No se sentían perros en el patio. Tocamos la puerta y pronto nos vino a recibir su esposa. Nos saludó mientras habría la puerta y nos invitó a pasar. En el patio se repartían algunos árboles frutales, el tradicional parrón y bajo nuestros pies, la tierra resecada del centro sur del país.
Al entrar a casa de Pedro Isla Maldonado, algo de nerviosismo me acompañaba. Por fin conocería en persona al inventor y gestor del oficio artesano que hoy conocemos como "los cacharros de Puerto Ibáñez", y en la cabeza se agolpaban muchas preguntas, muchas más que las que llevaba anotadas en la pauta de entrevista que había preparado para la ocasión.
Muebles minimalistas, cuadros simples, daban un aire de casa común y corriente a la vivienda. Por allí colgaba una pieza de talabartería, por allá una pintura. Todo elaborado por Isla sabríamos más tarde.
Pedro Isla nos recibió con alegría contenida, muy formal en sus palabras. Pensé que él también esperaba que alguien alguna vez fuera a conversarle sobre el Áysen que dejó atrás hace años por problemas de salud, aunque más bien por la precaria atención sanitaria que tenía la región al momento que se le declarara su enfermedad crónica.

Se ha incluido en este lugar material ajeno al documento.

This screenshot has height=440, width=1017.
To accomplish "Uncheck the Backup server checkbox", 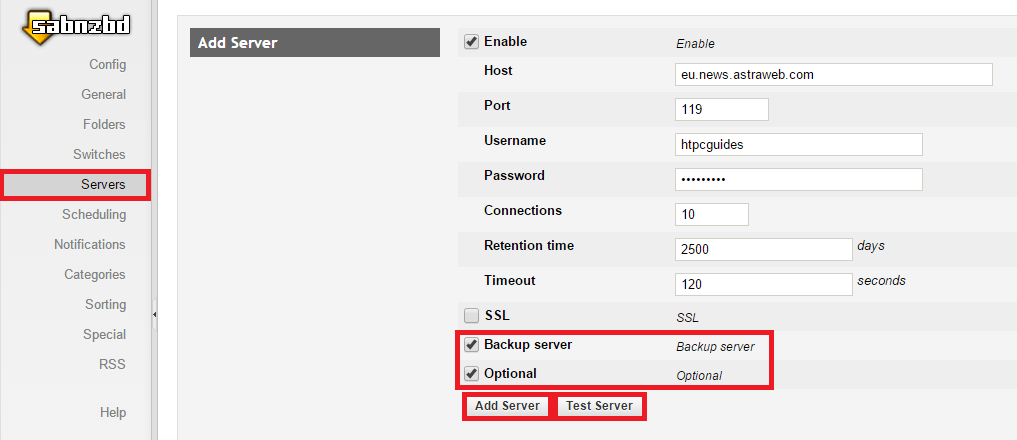I will (471, 345).
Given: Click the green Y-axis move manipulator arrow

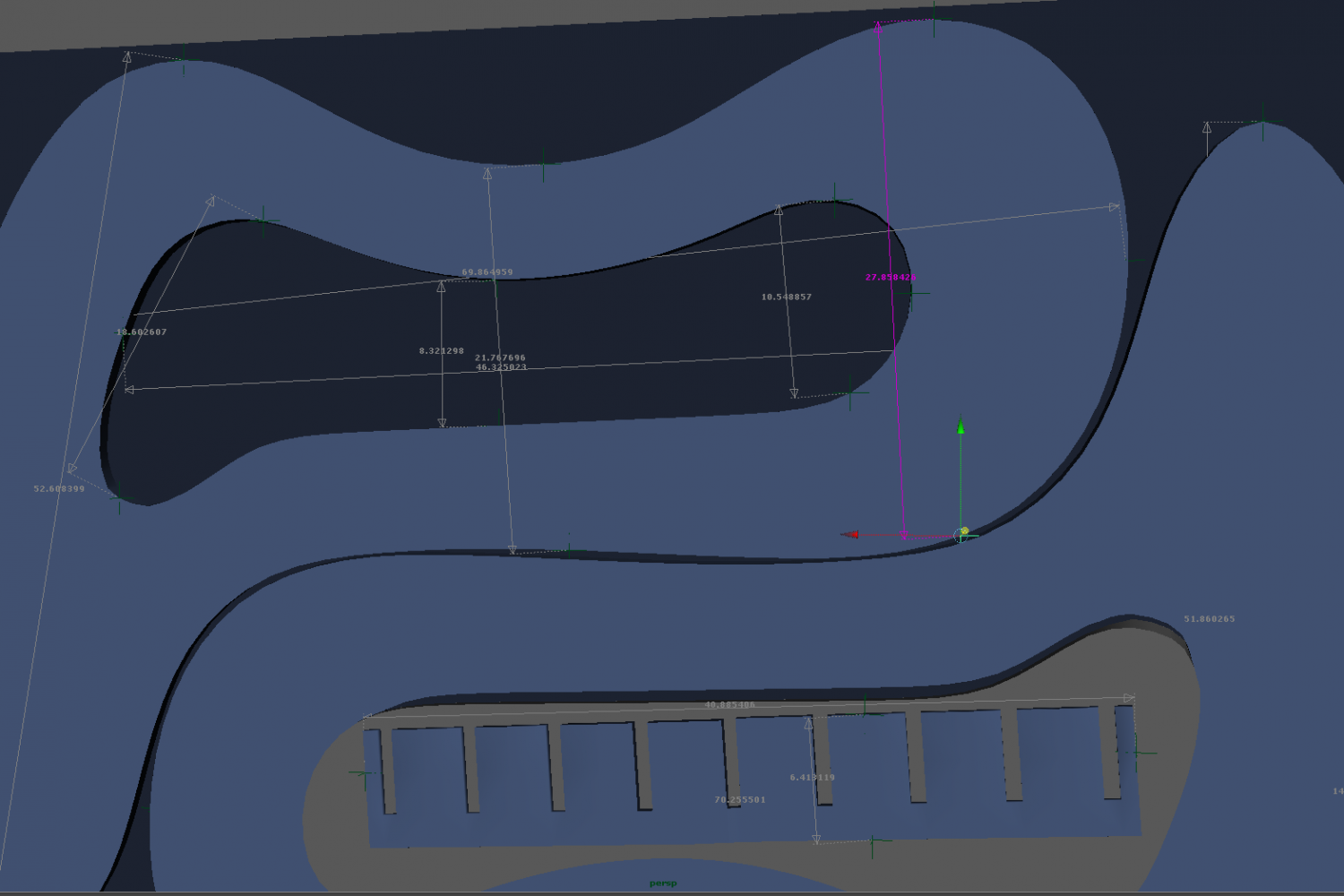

Comenzó preguntando cómo estaba la región, qué de nuevo había. Nosotros le contamos que había más gente -algo obvio por lo demás-, pero que Ibáñez seguía desangrándose, aunque la alfarería persistía. Más autos también decíamos, pero aún no se notaban los problemas comunes de ciudades en crecimiento. Isla escuchaba con atención nuestro relato.
Luego comencé a contarle, con voz intermitente, lo que nos había llevado hasta su casa. Queríamos realizarle una entrevista por su protagonismo en el surgimiento de la alfarería de Puerto Ibáñez y nos interesaba no sólo eso, sino que también conocer su trayectoria.
Así se inició una larga conversación de más de dos horas.
Fue la primera y última vez que lo vimos.